Posted by kretzu | Posted in God, My Life, bible study | Posted on 05-05-2010
A lot of people are quick to say that they are a pessimist or an optimist. Some people like to exchange pessimist for the term realist. I honestly don’t know what I am. Towards certain things it seems that I have an never-ending positive attitude. However, there are certain situations, experiences, and people that seem to become a black hole to me.
I will seemingly get stuck in a rut and become unable to avert my attention to anything else.
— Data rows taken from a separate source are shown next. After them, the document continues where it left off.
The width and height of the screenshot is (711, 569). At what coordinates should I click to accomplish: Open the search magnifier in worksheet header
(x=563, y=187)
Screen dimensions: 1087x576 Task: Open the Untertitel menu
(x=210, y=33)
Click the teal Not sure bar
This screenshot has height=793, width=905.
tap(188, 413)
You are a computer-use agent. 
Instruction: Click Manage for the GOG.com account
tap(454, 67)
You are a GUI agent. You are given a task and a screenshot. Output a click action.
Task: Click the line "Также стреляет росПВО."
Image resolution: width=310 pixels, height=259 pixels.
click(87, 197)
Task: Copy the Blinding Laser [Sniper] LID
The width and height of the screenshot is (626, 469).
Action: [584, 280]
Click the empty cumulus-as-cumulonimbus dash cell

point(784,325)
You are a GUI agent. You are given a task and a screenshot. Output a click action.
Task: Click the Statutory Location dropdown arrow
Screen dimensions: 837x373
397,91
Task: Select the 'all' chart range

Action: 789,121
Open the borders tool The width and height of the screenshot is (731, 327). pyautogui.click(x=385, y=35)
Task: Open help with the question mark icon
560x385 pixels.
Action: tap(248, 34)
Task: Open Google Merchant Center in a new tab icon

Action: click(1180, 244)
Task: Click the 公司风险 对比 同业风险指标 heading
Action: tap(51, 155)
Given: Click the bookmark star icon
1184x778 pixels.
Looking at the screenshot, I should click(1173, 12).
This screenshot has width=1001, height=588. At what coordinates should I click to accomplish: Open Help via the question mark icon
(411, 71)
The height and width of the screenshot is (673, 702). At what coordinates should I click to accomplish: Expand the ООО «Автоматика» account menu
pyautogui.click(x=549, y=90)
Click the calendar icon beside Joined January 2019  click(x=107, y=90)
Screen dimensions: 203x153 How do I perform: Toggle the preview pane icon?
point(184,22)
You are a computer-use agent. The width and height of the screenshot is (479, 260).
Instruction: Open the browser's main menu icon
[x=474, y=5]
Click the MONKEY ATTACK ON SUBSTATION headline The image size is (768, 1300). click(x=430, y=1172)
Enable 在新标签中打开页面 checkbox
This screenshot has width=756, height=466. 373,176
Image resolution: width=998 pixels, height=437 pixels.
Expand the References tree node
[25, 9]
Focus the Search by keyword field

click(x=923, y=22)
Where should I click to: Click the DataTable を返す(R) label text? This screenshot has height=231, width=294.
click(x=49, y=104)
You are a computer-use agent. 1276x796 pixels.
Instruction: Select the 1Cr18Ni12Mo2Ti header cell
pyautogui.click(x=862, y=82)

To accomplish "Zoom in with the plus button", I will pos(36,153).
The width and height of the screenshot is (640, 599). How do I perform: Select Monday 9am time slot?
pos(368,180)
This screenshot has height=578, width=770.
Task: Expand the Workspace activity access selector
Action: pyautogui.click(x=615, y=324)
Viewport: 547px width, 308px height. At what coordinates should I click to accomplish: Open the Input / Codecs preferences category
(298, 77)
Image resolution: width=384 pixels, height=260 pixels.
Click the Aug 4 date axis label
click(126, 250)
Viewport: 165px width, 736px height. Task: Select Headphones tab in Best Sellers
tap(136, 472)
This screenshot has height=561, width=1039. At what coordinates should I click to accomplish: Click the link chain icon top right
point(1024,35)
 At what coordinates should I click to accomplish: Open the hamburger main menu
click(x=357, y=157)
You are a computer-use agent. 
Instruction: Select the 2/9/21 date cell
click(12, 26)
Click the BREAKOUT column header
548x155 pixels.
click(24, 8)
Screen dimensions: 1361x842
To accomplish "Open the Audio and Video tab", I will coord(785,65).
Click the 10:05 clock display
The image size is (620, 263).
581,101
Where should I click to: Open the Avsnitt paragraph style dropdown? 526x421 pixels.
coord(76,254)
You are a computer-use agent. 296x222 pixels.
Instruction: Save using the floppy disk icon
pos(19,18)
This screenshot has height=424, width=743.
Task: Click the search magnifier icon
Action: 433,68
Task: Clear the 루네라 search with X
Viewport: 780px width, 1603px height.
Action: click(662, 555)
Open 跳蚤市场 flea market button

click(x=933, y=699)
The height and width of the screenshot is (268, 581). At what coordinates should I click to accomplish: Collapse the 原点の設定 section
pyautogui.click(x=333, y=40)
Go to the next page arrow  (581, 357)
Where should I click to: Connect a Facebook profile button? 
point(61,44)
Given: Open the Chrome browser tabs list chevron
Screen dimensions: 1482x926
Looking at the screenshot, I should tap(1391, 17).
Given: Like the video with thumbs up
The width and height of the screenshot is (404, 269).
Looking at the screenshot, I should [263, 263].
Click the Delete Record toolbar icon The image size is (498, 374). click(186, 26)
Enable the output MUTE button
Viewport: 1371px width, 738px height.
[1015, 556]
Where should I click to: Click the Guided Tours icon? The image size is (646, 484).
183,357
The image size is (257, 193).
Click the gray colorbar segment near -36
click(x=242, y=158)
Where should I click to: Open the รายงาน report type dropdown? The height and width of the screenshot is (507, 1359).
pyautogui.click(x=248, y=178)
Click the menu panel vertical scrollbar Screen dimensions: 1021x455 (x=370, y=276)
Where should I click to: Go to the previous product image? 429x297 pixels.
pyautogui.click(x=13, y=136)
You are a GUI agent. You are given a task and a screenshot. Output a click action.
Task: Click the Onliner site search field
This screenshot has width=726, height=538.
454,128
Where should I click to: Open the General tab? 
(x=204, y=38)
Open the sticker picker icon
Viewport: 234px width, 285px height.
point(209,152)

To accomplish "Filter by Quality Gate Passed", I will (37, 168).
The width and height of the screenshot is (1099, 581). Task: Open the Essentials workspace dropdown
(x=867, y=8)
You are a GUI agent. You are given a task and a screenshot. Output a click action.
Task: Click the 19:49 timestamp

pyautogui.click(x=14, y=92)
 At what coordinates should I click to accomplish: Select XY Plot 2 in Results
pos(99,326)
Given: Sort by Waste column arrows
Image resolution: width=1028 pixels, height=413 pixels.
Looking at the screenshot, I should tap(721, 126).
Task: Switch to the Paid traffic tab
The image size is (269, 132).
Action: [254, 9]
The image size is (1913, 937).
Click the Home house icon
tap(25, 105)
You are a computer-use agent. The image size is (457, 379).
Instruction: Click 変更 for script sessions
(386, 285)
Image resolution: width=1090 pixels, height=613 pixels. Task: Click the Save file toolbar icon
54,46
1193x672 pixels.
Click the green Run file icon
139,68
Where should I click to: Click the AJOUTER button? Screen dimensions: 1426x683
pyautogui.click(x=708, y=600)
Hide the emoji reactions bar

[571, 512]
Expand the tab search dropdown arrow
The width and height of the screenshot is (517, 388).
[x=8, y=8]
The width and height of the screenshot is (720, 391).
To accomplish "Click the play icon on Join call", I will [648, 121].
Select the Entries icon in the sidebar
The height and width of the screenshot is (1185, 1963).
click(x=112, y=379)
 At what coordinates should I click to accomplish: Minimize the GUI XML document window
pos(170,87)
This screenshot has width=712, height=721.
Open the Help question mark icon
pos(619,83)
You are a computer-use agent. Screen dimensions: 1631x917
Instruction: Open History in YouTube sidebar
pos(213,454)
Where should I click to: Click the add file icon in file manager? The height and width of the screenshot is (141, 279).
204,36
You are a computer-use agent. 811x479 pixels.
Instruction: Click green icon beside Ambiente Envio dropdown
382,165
Like a black hole, the person or situation becomes a vacuum that just keeps sucking all of my attention, energy, joy, passion, and…well, even my calling.
The one thing that no person, no power, nothing on earth, or above the earth, or below the earth could ever take from me. All of a sudden I start to give it away freely.
“Here…I will trade you my passion for the opportunity to be bitter.”
“Here…I will trade you my joy because I’d rather doubt your sincerity.”
“Here…I will trade you my attention because I’d rather not focus on what you have versus what God has given me.”
“Here…I will trade you my energy because I’d rather focus on a situation that not only do I not have any say in, but is completely irrelevant to me anyway.”
“Here…I will trade you the confidence in the knowledge of what God (the Creator of the Universe, the Giver of Life, the Alpha and Omega, the Lover of my Soul) has called me to do for the fleeting chance at appeasing my temporary emotions. “
It all comes down to what I focus on and pay attention to. When I find my self steering towards a rut, do I allow myself to continue or do I jerk the wheel? When I launch into space, do I try and see what’s in the black hole or do I stay clear? Because I know what is in there.
In fact, I know what’s not in there.
Nothing true. Nothing noble. Nothing right. Nothing pure. Nothing lovely. Nothing admirable. Nothing praiseworthy.
So today I am faced with the task of firing up my engines and pulling out of this black hole. It’s definitely not easy, or fun. And it definitely won’t give me the immediate satisfaction that I desire so passionately. But at least I know my destination. I know that I’ve been given what it takes.
So today, Philippians 4 is my song.
4 Rejoice in the Lord always. I will say it again: Rejoice! 5 Let your gentleness be evident to all. The Lord is near. 6 Do not be anxious about anything, but in every situation, by prayer and petition, with thanksgiving, present your requests to God. 7 And the peace of God, which transcends all understanding, will guard your hearts and your minds in Christ Jesus.
8 Finally, brothers and sisters, whatever is true, whatever is noble, whatever is right, whatever is pure, whatever is lovely, whatever is admirable—if anything is excellent or praiseworthy—think about such things. 9 Whatever you have learned or received or heard from me, or seen in me—put it into practice. And the God of peace will be with you.